I have been looking for ways to get more beans into my kids’ diet, and I finally did it! I managed to make a bean smoothie that my kids loved. When I served it to my kids yesterday, there were unanimous demands for more – not bad for a healthy bean smoothie!
Of course, it doesn’t taste like beans…. Rather, this smoothie tastes like a delicious, rich peanut butter, chocolate thick shake. Not a hint of healthy taste anywhere!
Beans beans beans!
I used cannellini beans in this recipe because they have a mild taste. I think that other beans like chickpeas would be a bit too strong flavoured to work in this recipe. If you’re using a stronger tasting bean, you might need to increase the peanut butter, cocoa and dates to hide the flavour.
Half a cup of beans is just a starting point, so feel free to add more if you think your kids (or you) won’t mind the flavour. I’ve since made this recipe multiple times, and have added a full drained and rinsed tin of beans with no hint of bean-ey taste.
Frozen bananas are what make this recipe super thick and creamy. If you don’t have any in the freezer, you can use fresh bananas and ice. The smoothie just won’t be as thick and creamy. Some blenders can have trouble with blending frozen bananas. If you have a lower powered blender, try cutting the bananas into thin slices before you freeze them, which can make it easier for the blender. Also, if you find that you need to blend for a long time to get your smoothie smooth, some extra added ice will help keep your smoothie ice cold.
This smoothie makes a great after school snack, or even dessert (who would have thought, beans for dessert!). If you’re serving it up for breakfast, I’d add some oats to give it some long lasting energy.

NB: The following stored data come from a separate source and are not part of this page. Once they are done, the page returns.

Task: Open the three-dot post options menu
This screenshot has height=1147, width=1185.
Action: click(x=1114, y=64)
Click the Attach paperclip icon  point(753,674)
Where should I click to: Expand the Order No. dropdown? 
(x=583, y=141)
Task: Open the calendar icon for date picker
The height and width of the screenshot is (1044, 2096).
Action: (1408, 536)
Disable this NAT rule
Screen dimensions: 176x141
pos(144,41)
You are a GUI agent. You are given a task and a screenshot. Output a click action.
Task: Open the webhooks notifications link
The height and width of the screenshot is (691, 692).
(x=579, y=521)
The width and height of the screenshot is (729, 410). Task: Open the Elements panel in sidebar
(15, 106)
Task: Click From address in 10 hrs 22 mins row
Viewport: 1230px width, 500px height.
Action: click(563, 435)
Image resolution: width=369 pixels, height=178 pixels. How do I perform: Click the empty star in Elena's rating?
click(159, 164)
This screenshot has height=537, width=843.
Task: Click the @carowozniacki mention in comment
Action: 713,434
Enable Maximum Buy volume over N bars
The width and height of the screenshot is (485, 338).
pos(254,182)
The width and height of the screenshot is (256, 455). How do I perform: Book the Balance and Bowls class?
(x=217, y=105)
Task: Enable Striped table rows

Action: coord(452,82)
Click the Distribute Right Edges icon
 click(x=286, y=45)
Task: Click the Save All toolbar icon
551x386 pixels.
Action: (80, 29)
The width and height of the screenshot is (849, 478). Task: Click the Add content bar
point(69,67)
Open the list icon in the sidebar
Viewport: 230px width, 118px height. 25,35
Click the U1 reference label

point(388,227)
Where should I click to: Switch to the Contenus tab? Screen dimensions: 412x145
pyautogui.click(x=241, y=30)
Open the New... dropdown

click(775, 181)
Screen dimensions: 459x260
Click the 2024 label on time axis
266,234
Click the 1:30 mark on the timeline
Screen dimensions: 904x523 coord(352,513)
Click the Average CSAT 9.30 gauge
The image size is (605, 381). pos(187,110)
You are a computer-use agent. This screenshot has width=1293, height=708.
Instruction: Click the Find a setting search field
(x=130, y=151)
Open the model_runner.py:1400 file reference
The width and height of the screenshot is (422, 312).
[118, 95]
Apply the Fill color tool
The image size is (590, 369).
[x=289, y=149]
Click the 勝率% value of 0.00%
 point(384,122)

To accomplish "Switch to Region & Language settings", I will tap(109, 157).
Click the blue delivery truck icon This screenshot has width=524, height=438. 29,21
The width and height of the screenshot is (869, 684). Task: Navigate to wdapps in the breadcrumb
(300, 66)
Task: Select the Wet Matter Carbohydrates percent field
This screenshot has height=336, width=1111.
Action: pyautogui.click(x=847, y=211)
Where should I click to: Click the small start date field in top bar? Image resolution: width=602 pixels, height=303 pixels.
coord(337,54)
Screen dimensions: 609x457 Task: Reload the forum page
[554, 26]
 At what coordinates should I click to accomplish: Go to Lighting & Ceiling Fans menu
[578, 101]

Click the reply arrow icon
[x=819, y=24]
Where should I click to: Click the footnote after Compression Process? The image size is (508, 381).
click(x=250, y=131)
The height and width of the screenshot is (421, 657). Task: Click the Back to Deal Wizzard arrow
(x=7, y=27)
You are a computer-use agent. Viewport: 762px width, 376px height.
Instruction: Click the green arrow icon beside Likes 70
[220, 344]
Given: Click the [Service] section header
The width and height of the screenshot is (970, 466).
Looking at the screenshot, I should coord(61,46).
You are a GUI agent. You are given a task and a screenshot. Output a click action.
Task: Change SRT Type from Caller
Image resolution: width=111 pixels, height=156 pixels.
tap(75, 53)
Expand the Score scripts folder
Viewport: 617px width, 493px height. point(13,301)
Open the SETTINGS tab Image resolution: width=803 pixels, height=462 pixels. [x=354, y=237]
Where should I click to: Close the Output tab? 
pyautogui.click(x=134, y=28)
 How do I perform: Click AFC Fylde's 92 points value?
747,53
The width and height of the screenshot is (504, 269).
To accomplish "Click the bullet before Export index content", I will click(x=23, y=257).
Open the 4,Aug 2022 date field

Chocolate Smoothie with Cannellini Beans
- 2 cups Soy Milk or other plant based milk
- 2 Frozen Bananas
- 1 cup Tinned Cannellini Beans drained and rinsed
- 5 Pitted Dates
- 2 Tbs Cocoa
- 1 Tbs Peanut Butter
- 1 Tbs Chia Seeds
- 2 Tbs Cashews
- 1 Handful Baby Spinach washed
- 1/4 cup Oats
- Add all ingredients to the blender.
- Blend until smooth.
|Nutrient||Per Serve||Per 100g|
|Energy||2189kJ (523cal)||425kJ (102cal)|
I’ve tried a bean smoothie using 1 C of mung beans, 1 C of water and 3 bananas today. It was really good and I didn’t feel hungry for some hours. I’m going to try yours.
Sounds great! Let me know how it goes!
I made it with half the milk so it would be spoon-worthy thickness. Delightful! A definite make again, thank you!
Just fabulous! Added oats. My non vegan and very fussy eaters love it. Thanks Gen for another wonderful recipe!
Thick and creamy. It was filling. I found it over sweet, so next time I’ll use fewer dates. Thanks.
Just wondering if you can freeze this smoothie?
I’ve never tried! Give it a go and let me know!